# The dreaded "Paw of Death"



## brianne (Feb 18, 2012)

As I type this it seems like kind of an insignificant matter, but I'm all scratched up so I'd appreciate any advice.

Every morning, Chumlee jumps up on our bed for some cuddle time before we all get up and going. He lays in between DH and I and we both pat him. All is good until he decides to start swinging the Paw of Death 

He lifts one of his paws and swings it, usually hitting one of us in the mouth or scratching our face. He will do this whether he is sitting or lying down. He is very quiet and calm during cuddle time but he can't seem to stop himself from doing this even though we are petting him continually. We try blocking his paw or laying our arm over his foreleg so he can't swing it. He keeps trying to move it until he frees his paw and swings. We tell him "quiet paw" as we gently block him from moving it, but no luck. This morning he caught me squarely in the mouth, giving me a very attractive puffy lip and scratch.

I'm beginning to dread cuddle time. Any suggestions? How is the best way to teach a dog to stop pawing?


----------



## Tayla's Mom (Apr 20, 2012)

Tayla has 4 paws of death. We have started calling her BFO, Big Furry Oaf. She is great for laying still sometimes but then just can't help wiggling over on her back and letting loose with those feet. BFO.


----------



## ShadowGolden (Sep 4, 2012)

Shadow definitely has the paws of death - we've been slapped, scratched, swatted - all in the name of cuddling, and sometimes while he was even fast asleep. I even got a split lip once. Mommy abuse!
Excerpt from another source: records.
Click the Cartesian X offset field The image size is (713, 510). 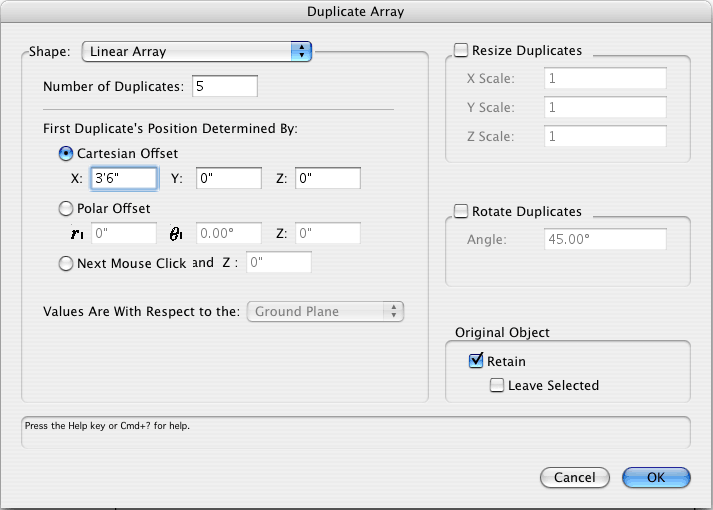click(x=124, y=179)
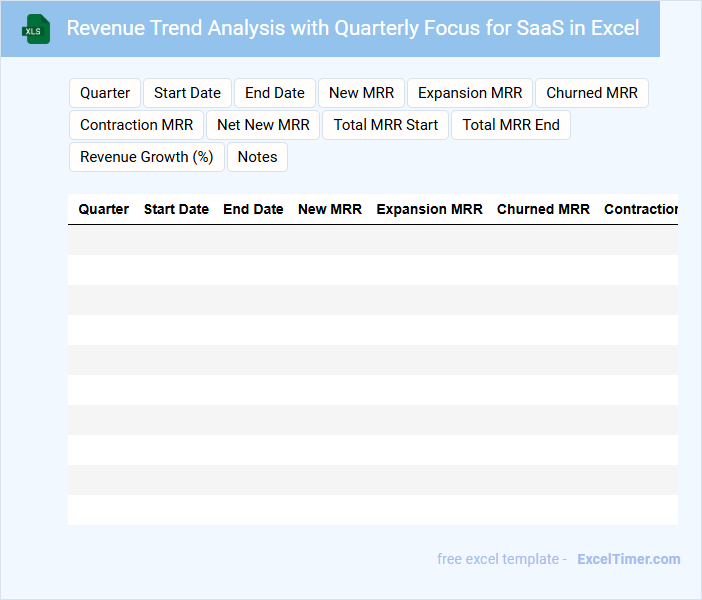Image resolution: width=702 pixels, height=600 pixels.
Task: Choose the Expansion MRR tag
Action: (470, 93)
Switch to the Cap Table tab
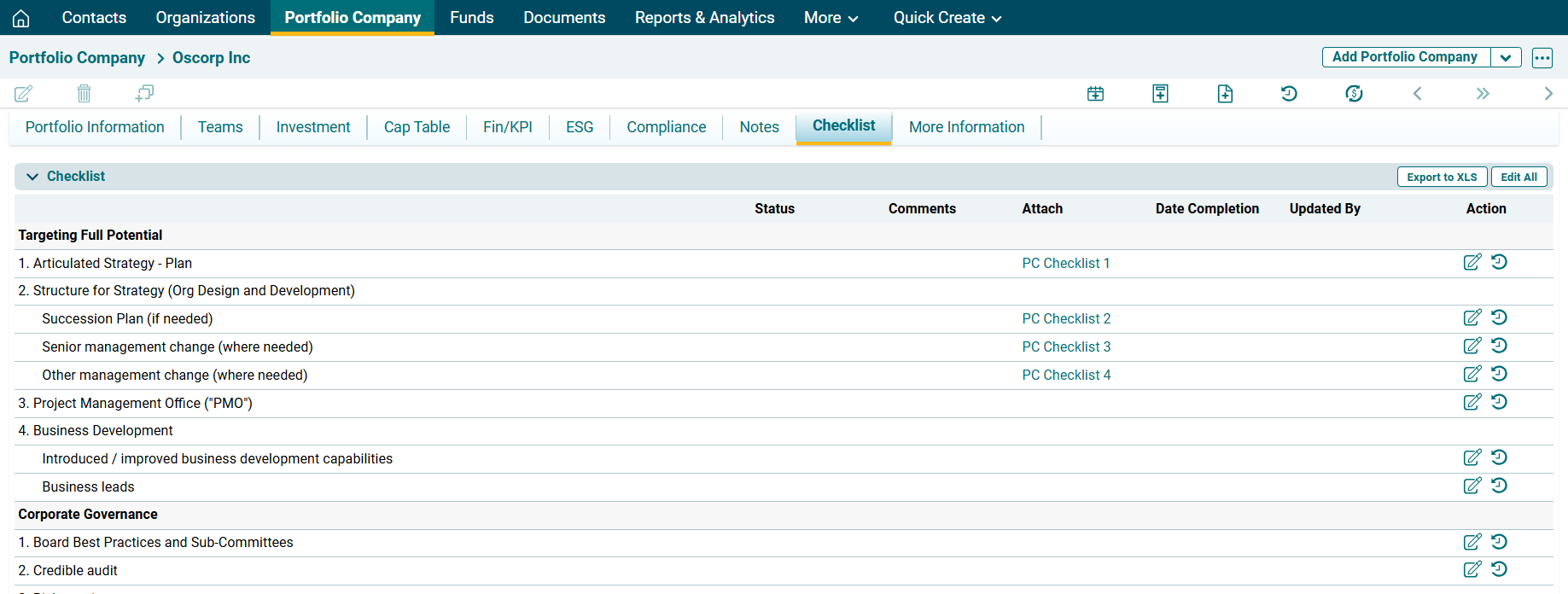Screen dimensions: 1568x594 pos(417,127)
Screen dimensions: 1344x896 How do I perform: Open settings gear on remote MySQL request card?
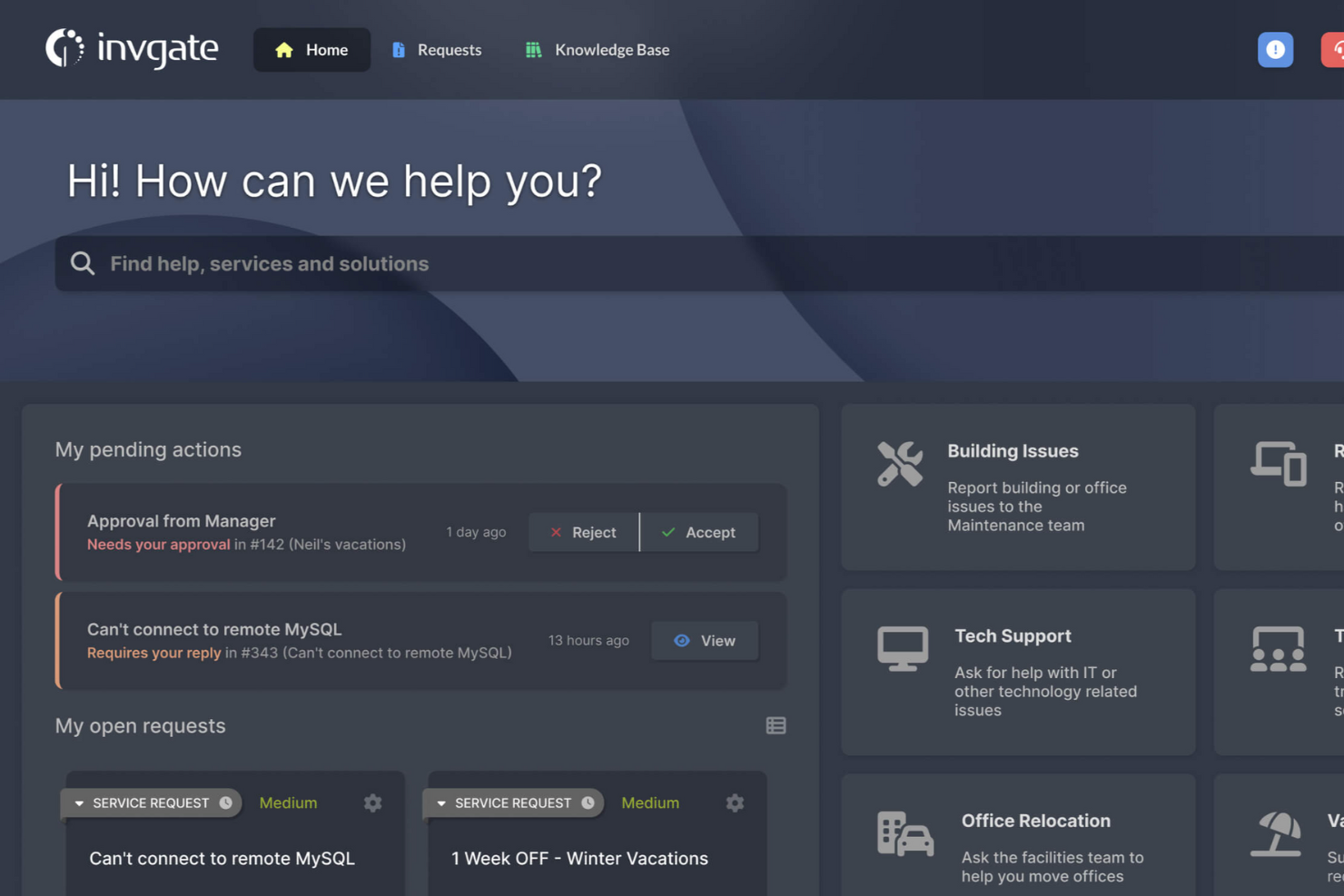tap(372, 802)
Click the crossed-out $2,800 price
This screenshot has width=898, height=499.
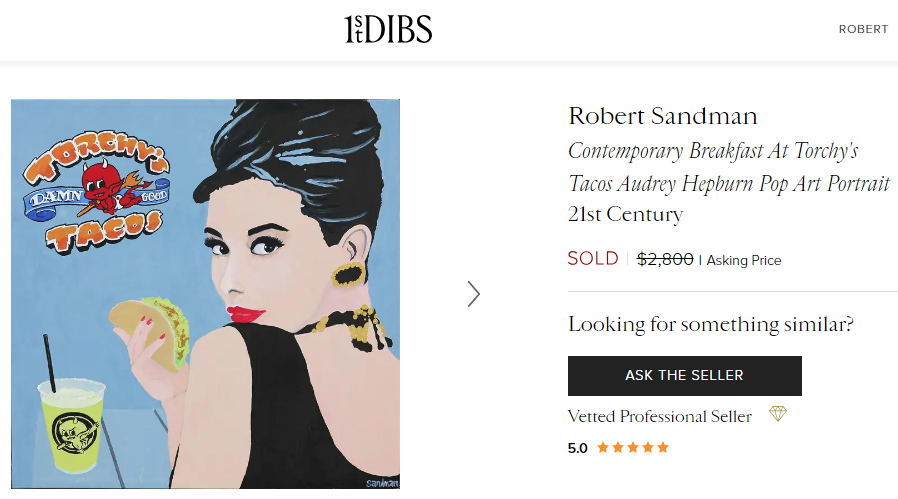(665, 259)
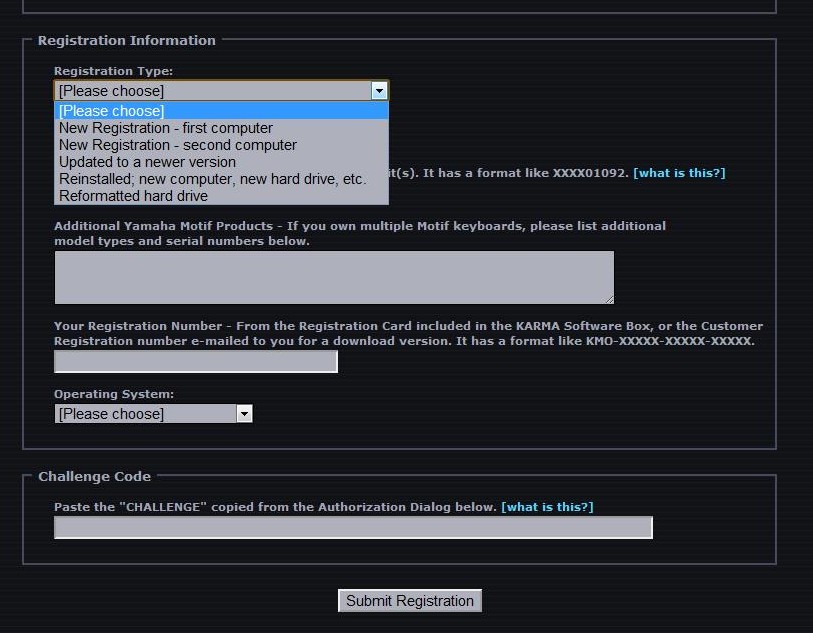Viewport: 813px width, 633px height.
Task: Click the "Registration Type:" label
Action: [x=113, y=72]
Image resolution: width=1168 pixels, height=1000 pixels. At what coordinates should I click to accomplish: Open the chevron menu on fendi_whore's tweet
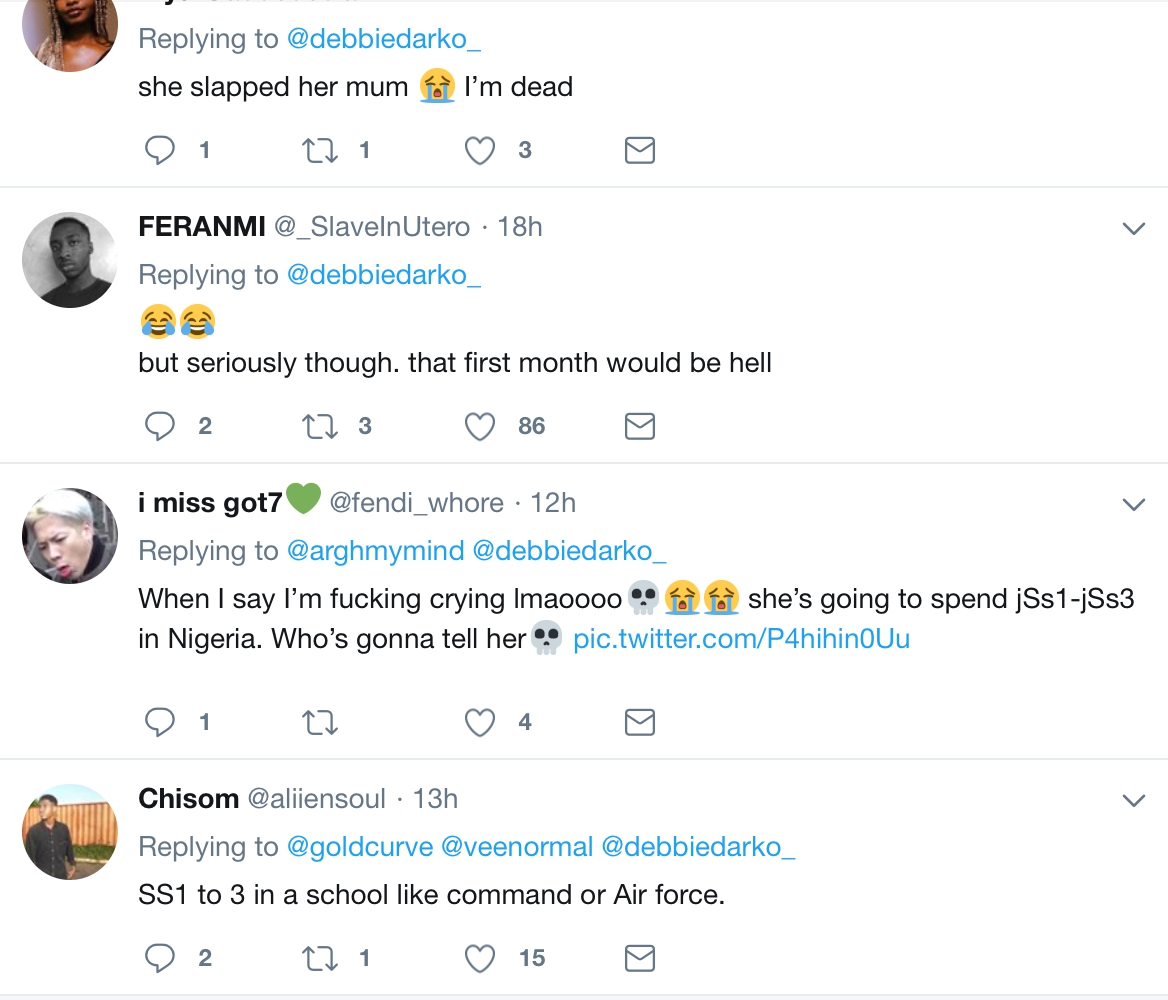[1133, 504]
I just secure the front paws when we're snuggling. I hold on to them so that if they start to move, I can hold them down. Not 100% effective, but there's definitely been a reduction in "Mommy abuse."


----------



## Megora (Jun 7, 2010)

Bertie does the same thing. I think it's some kind of insecurity/needy thing? He paws your hand or arm until you reach over to pet or scratch him. And if you stop touching him, he will paw for your hand/arm again to tell you to keep going. >.<

I generally will turn over and tell him "NO, SETTLE" and that's all he needs to flop down to go back to sleep.


----------



## Barkr (Dec 23, 2011)

Roxy sleeps on a mat in our room, every morning as soon as I start waking up Roxy is right there , hops up with her front paws and if I'm not fast enough POW right in the kisser. That paw is deadly.:doh:


----------



## Brave (Oct 26, 2012)

Bear is a goof ball, and when we cuddle, he forgets where his feet go, so we often get a paw to the face or a tail in the mouth. DH gets it worse. Cause Bear likes to wrestle with him. We just tell him to settle and try to keep cuddles calm. 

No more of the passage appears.